All the need returned, though, when my daddies put me to bed after the movie. Ashley had started making breakfast for her and her daddies, and the smell of frying bacon this late in the evening confused my senses a little. It seemed somehow special and important to have an essential role at a place where firefighters must always remain on alert, twenty-four seven—even if that role were also so very shameful.

I looked up at them where they sat on the edges of my bed, Daddy Jacob on the side near the head and Daddy Phil at the foot. Both of my daddies had their upper bodies turned towards me, and it made their enormous arm and shoulder muscles seem to bulge very distractingly.

“Daddy…” I said, with my eyes on Daddy Jacob, and then I corrected myself, glancing at Daddy Phil, “I mean, Daddies…”

To my surprise, despite everything, I let out a little giggle.

“Yes, honey?” Daddy Jacob asked, his mouth curving up into a smile that distracted me even more than his muscles did.

“I’m… am I, I mean… and Ashley, I guess…”

Daddy Phil laughed. “What, Marianne?”

I felt a blush come into my face as I turned my eyes from one handsome daddy’s face to the other, not really sure what I wanted to ask, but sure that it was a vital question, whatever it was. I had curled up onto my side, and I squirmed a little on the bed, awakening the soreness in my backside and sending a jolt of needy warmth through my body. My clit tingled in my frustrating underwear, and my nipples stiffened.

“We’re, like… I don’t know, important to you… aren’t we?”

Daddy Jacob’s brows knit together as he considered. I thought I could see him trying to figure out the reason for my question. My cheeks got a little warmer, but so did the glow of impossible-to-resist affection in my chest. The rational, defiant part of me wanted to deny the truth that seemed so obvious: Daddy Jacob actually cared about me.

“Yes,” he said. “Very important.”

Daddy Phil said, “You bad girls definitely help keep our morale up. When Daddy Ned and Daddy Paul got Ashley, Daddy Jacob and I got so jealous, because we could see how much she helped them. Men like us need pussy—it’s as simple as that.”
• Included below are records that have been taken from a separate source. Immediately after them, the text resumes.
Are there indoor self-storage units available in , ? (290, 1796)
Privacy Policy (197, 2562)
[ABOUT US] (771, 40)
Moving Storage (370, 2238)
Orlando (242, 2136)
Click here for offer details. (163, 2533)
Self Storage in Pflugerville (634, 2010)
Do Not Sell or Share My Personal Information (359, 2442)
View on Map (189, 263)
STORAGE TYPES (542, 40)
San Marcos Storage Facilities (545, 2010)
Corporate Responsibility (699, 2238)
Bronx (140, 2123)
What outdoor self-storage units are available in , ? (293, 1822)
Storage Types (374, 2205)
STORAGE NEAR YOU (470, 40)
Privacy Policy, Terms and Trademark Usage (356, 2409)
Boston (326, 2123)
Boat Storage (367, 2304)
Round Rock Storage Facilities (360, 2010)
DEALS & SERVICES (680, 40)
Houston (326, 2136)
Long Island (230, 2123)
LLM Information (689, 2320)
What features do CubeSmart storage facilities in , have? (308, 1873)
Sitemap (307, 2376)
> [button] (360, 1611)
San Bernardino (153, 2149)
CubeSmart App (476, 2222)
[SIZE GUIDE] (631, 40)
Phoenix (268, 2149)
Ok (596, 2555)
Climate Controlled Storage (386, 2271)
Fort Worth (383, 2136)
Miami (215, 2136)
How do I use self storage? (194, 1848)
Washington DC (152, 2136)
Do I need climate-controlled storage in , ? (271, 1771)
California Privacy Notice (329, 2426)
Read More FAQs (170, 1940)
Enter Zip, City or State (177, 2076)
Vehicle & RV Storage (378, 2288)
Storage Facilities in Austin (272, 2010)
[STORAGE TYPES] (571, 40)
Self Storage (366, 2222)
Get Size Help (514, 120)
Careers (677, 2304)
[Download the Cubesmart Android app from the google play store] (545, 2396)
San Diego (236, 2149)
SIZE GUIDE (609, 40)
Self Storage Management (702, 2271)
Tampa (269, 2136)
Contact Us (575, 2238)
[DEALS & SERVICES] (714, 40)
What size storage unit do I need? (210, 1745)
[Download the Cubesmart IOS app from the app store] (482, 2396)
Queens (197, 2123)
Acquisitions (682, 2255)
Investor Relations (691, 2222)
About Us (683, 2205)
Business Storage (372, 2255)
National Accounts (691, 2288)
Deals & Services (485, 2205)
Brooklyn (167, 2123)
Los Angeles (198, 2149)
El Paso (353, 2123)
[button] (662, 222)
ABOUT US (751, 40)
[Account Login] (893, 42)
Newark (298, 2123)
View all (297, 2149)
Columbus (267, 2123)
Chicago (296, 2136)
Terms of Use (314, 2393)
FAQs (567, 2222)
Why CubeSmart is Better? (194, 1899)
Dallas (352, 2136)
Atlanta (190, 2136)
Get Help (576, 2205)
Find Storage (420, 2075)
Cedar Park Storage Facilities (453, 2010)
I looked at him, chewing on the inside of my cheek as I felt my brow furrow with the arousal that his casual degradation always brought. I liked my blue-eyed daddy, and I felt a connection with him, too—just a different one from Daddy Jacob: maybe a connection that had more to do with… grown-up feelings. With a different kind of bad-girl need from the kind that Daddy Jacob seemed able to make my body quiver with.
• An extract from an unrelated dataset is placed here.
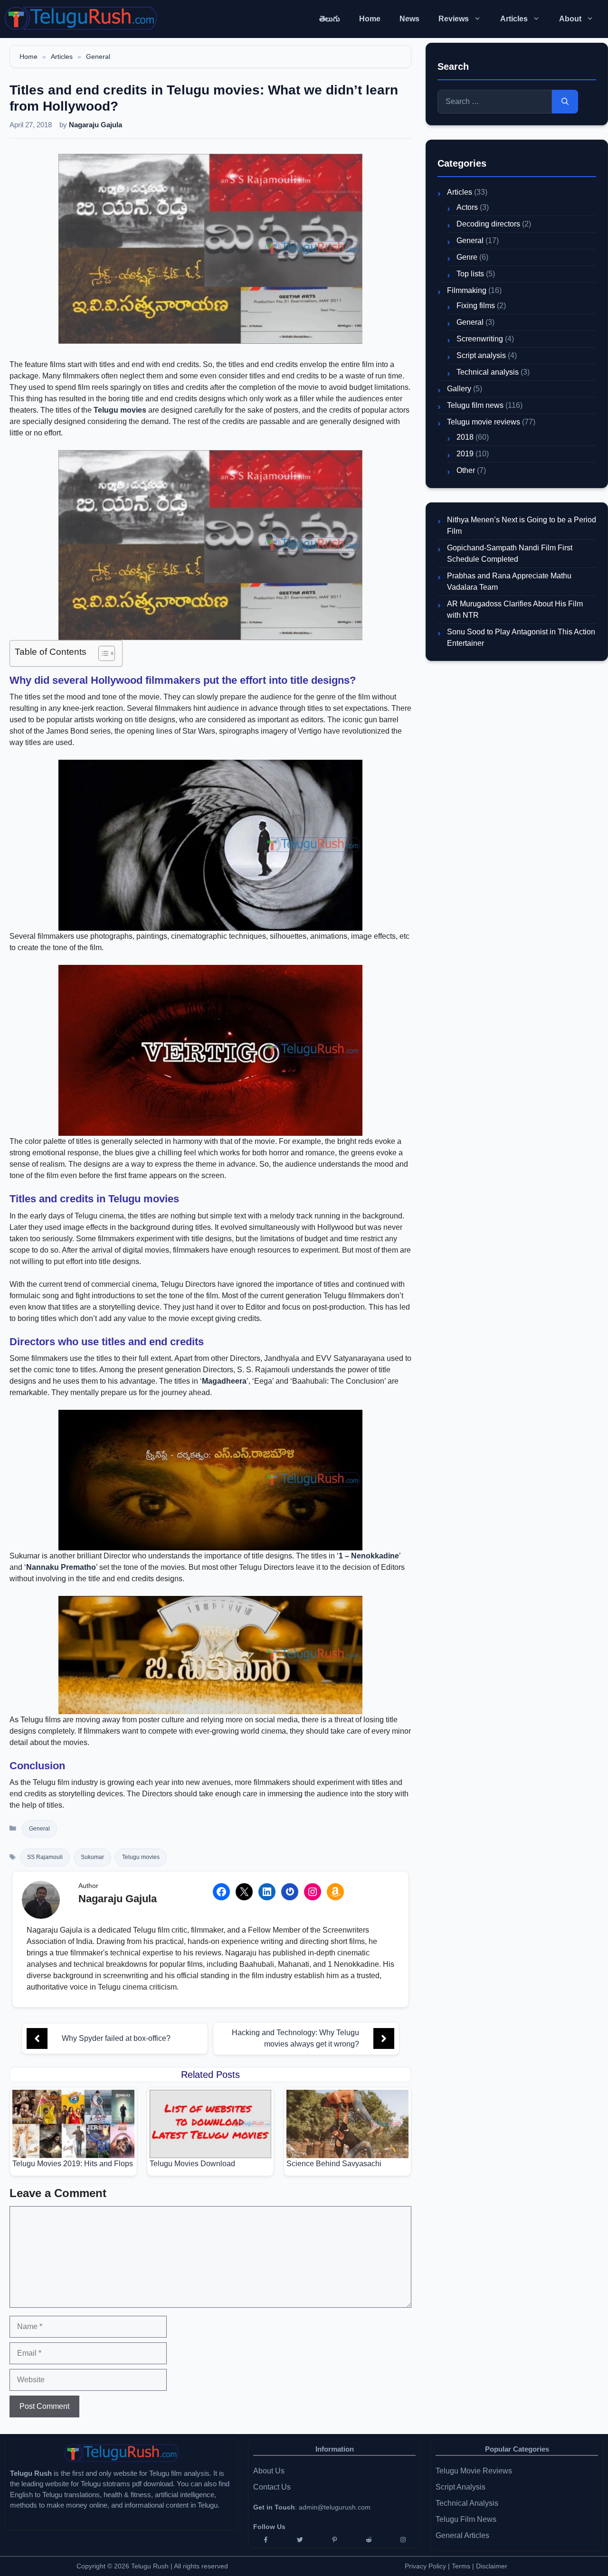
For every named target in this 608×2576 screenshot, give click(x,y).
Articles (514, 19)
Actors (467, 207)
“That’s true,” my brown-eyed daddy said, his voice a little more measured and thoughtful. “We like fucking you, Marianne.”

I bit my lip as the heat in my face grew to an inferno. My bear daddy’s words sounded so simple and so humiliating, and yet I thought I could hear something much, much deeper behind them, as if Daddy Jacob wanted to make sure I understood as plainly as possible that sex represented an essential part of the way he intended to relate to me—and to take care of me.